Request:
Rewrite every one of the entries below with "named target" changed to "labeled item" and everything else left the same. Leave the pictures out of your answer.

⁂

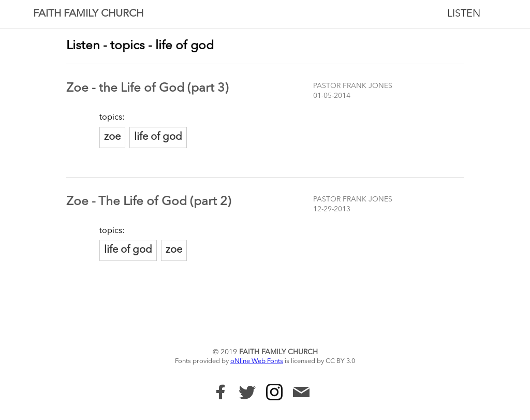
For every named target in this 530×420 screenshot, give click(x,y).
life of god (158, 137)
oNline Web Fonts (256, 361)
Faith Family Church (88, 14)
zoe (112, 137)
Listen (463, 14)
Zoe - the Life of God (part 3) (147, 88)
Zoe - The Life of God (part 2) (148, 202)
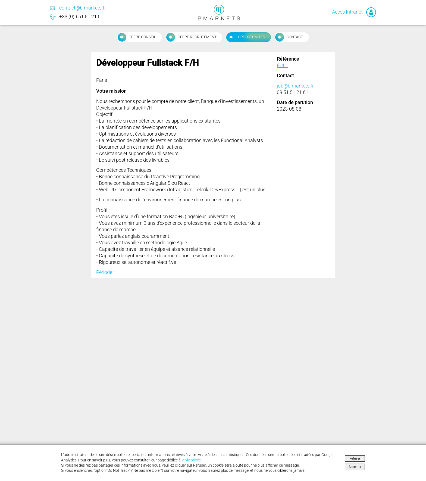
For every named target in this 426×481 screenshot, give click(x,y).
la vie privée (191, 460)
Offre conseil (136, 37)
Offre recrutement (191, 37)
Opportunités (245, 37)
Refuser (354, 458)
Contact (289, 37)
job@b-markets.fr (295, 86)
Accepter (355, 467)
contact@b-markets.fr (82, 8)
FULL (282, 65)
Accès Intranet (354, 12)
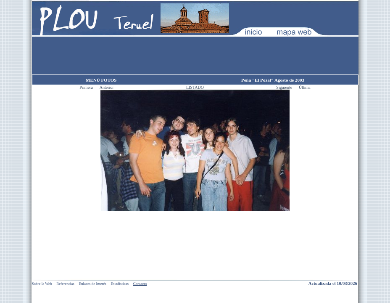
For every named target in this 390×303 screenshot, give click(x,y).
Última (305, 87)
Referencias (65, 284)
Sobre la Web (42, 284)
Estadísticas (120, 284)
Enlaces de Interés (92, 284)
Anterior (107, 87)
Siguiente (284, 87)
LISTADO (195, 87)
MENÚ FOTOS (101, 79)
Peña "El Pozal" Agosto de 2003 (272, 79)
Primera (86, 87)
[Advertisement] (195, 55)
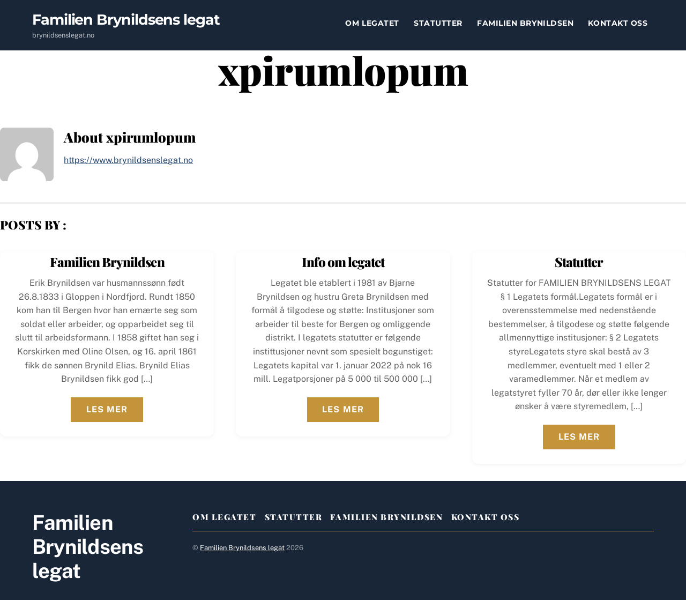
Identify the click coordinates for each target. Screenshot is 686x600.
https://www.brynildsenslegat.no (128, 160)
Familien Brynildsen (525, 23)
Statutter (438, 23)
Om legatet (372, 23)
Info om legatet (343, 261)
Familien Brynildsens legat (242, 548)
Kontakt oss (617, 23)
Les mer (107, 409)
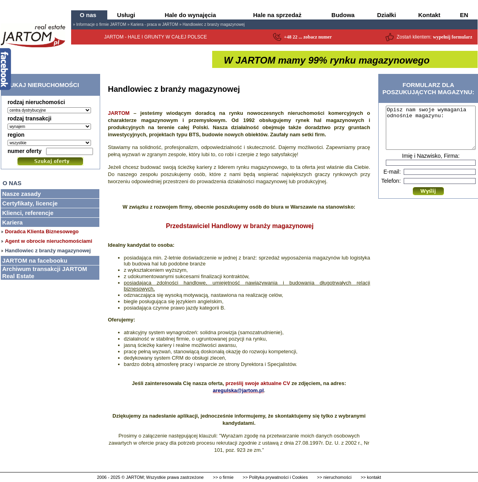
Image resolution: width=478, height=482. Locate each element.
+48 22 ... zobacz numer (308, 37)
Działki (386, 15)
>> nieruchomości (334, 477)
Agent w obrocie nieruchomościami (48, 241)
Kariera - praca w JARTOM (154, 24)
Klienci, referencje (27, 212)
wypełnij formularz (452, 37)
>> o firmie (223, 477)
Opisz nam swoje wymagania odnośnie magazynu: (431, 132)
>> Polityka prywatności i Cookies (275, 477)
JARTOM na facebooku (34, 260)
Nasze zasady (21, 193)
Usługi (126, 15)
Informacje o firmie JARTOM (101, 24)
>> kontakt (371, 477)
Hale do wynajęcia (190, 15)
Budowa (342, 15)
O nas (88, 15)
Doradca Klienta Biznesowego (42, 231)
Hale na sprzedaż (277, 15)
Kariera (12, 222)
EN (464, 15)
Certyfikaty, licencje (30, 203)
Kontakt (429, 15)
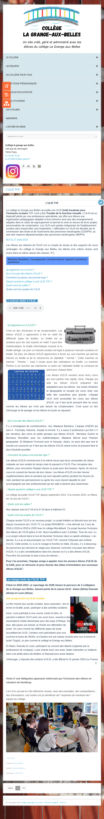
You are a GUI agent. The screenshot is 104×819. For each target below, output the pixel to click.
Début (10, 788)
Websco (63, 802)
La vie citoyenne (15, 100)
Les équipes (12, 66)
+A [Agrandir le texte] (6, 86)
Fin (24, 788)
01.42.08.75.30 (12, 155)
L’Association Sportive (19, 92)
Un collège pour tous (19, 74)
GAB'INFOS (11, 118)
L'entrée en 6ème (15, 126)
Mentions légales (51, 802)
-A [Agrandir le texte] (6, 95)
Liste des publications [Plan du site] (6, 103)
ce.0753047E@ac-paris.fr (17, 159)
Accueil (28, 189)
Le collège (12, 57)
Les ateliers (13, 109)
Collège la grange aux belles (31, 802)
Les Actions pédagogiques (21, 83)
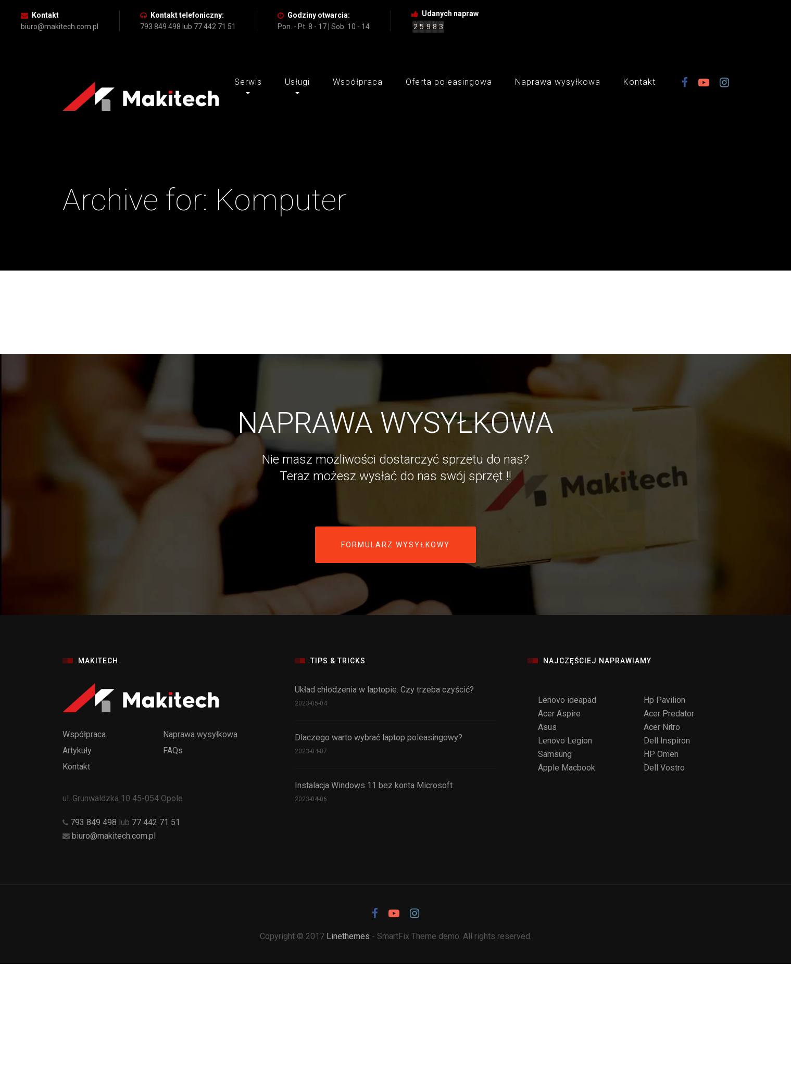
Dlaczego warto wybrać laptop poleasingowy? (378, 737)
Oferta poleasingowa (449, 82)
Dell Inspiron (667, 741)
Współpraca (358, 82)
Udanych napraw (450, 13)
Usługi (297, 82)
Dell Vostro (664, 768)
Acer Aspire (559, 713)
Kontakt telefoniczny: (187, 15)
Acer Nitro (662, 727)
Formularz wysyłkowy (395, 545)
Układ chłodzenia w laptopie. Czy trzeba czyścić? (384, 690)
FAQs (173, 750)
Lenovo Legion (565, 741)
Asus (547, 727)
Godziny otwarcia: (318, 15)
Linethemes (348, 936)
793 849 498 (94, 822)
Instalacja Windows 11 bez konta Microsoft (374, 785)
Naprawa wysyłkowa (557, 82)
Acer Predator (669, 713)
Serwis (248, 82)
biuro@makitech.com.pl (114, 836)
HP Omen (661, 754)
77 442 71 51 (156, 822)
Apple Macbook (566, 768)
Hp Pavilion (664, 700)
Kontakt (45, 15)
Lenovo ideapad (567, 700)
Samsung (555, 754)
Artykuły (77, 750)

⁂

Answer in full:
For every labeled item in this 530×420 screenshot, give click(x,y).
life of god (158, 137)
oNline Web Fonts (256, 361)
Faith Family Church (88, 14)
zoe (112, 137)
Listen (463, 14)
Zoe - the Life of God (part 3) (147, 88)
Zoe - The Life of God (part 2) (148, 202)
For every labeled item in this 426×481 screenshot, give click(x,y).
la vie privée (191, 460)
Offre conseil (136, 37)
Offre recrutement (191, 37)
Opportunités (245, 37)
Refuser (354, 458)
Contact (289, 37)
job@b-markets.fr (295, 86)
Accepter (355, 467)
contact@b-markets.fr (82, 8)
FULL (282, 65)
Accès Intranet (354, 12)
For every labeled item in this 390×303 screenshot, give click(x,y).
Última (305, 87)
Referencias (65, 284)
Sobre la Web (42, 284)
Estadísticas (120, 284)
Enlaces de Interés (92, 284)
Anterior (107, 87)
Siguiente (284, 87)
LISTADO (195, 87)
MENÚ FOTOS (101, 79)
Peña "El Pozal" Agosto de 2003 (272, 79)
Primera (86, 87)
[Advertisement] (195, 55)
Identify the click coordinates for each target. Screenshot is 686x600.
https://www.brynildsenslegat.no (128, 160)
Familien Brynildsen (525, 23)
Statutter (438, 23)
Om legatet (372, 23)
Info om legatet (343, 261)
Familien Brynildsens legat (242, 548)
Kontakt oss (617, 23)
Les mer (107, 409)
Image resolution: width=478, height=482. Locate each element.
+48 22 ... zobacz numer (308, 37)
Działki (386, 15)
>> nieruchomości (334, 477)
Agent w obrocie nieruchomościami (48, 241)
Kariera - praca w JARTOM (154, 24)
Klienci, referencje (27, 212)
wypełnij formularz (452, 37)
>> o firmie (223, 477)
Opisz nam swoje wymagania odnośnie magazynu: (431, 132)
>> Polityka prywatności i Cookies (275, 477)
JARTOM na facebooku (34, 260)
Nasze zasady (21, 193)
Usługi (126, 15)
Informacje o firmie JARTOM (101, 24)
>> kontakt (371, 477)
Hale do wynajęcia (190, 15)
Budowa (342, 15)
O nas (88, 15)
Doradca Klienta Biznesowego (42, 231)
Hale na sprzedaż (277, 15)
Kariera (12, 222)
EN (464, 15)
Certyfikaty, licencje (30, 203)
Kontakt (429, 15)
You are a GUI agent. The screenshot is 104×819. For each target below, output the pixel to click.
Début (10, 788)
Websco (63, 802)
La vie citoyenne (15, 100)
Les équipes (12, 66)
+A [Agrandir le texte] (6, 86)
Fin (24, 788)
01.42.08.75.30 (12, 155)
L’Association Sportive (19, 92)
Un collège pour tous (19, 74)
GAB'INFOS (11, 118)
L'entrée en 6ème (15, 126)
Mentions légales (51, 802)
-A [Agrandir le texte] (6, 95)
Liste des publications [Plan du site] (6, 103)
ce.0753047E@ac-paris.fr (17, 159)
Accueil (28, 189)
Le collège (12, 57)
Les ateliers (13, 109)
Collège la grange aux belles (31, 802)
Les Actions pédagogiques (21, 83)
Dlaczego warto wybrać laptop poleasingowy? (378, 737)
Oferta poleasingowa (449, 82)
Dell Inspiron (667, 741)
Współpraca (358, 82)
Udanych napraw (450, 13)
Usługi (297, 82)
Dell Vostro (664, 768)
Acer Aspire (559, 713)
Kontakt telefoniczny: (187, 15)
Acer Nitro (662, 727)
Formularz wysyłkowy (395, 545)
Układ chłodzenia w laptopie. Czy trzeba czyścić? (384, 690)
FAQs (173, 750)
Lenovo Legion (565, 741)
Asus (547, 727)
Godziny otwarcia: (318, 15)
Linethemes (348, 936)
793 849 498 (94, 822)
Instalacja Windows 11 bez konta Microsoft (374, 785)
Naprawa wysyłkowa (557, 82)
Acer Predator (669, 713)
Serwis (248, 82)
biuro@makitech.com.pl (114, 836)
HP Omen (661, 754)
77 442 71 51 (156, 822)
Apple Macbook (566, 768)
Hp Pavilion (664, 700)
Kontakt (45, 15)
Lenovo ideapad (567, 700)
Samsung (555, 754)
Artykuły (77, 750)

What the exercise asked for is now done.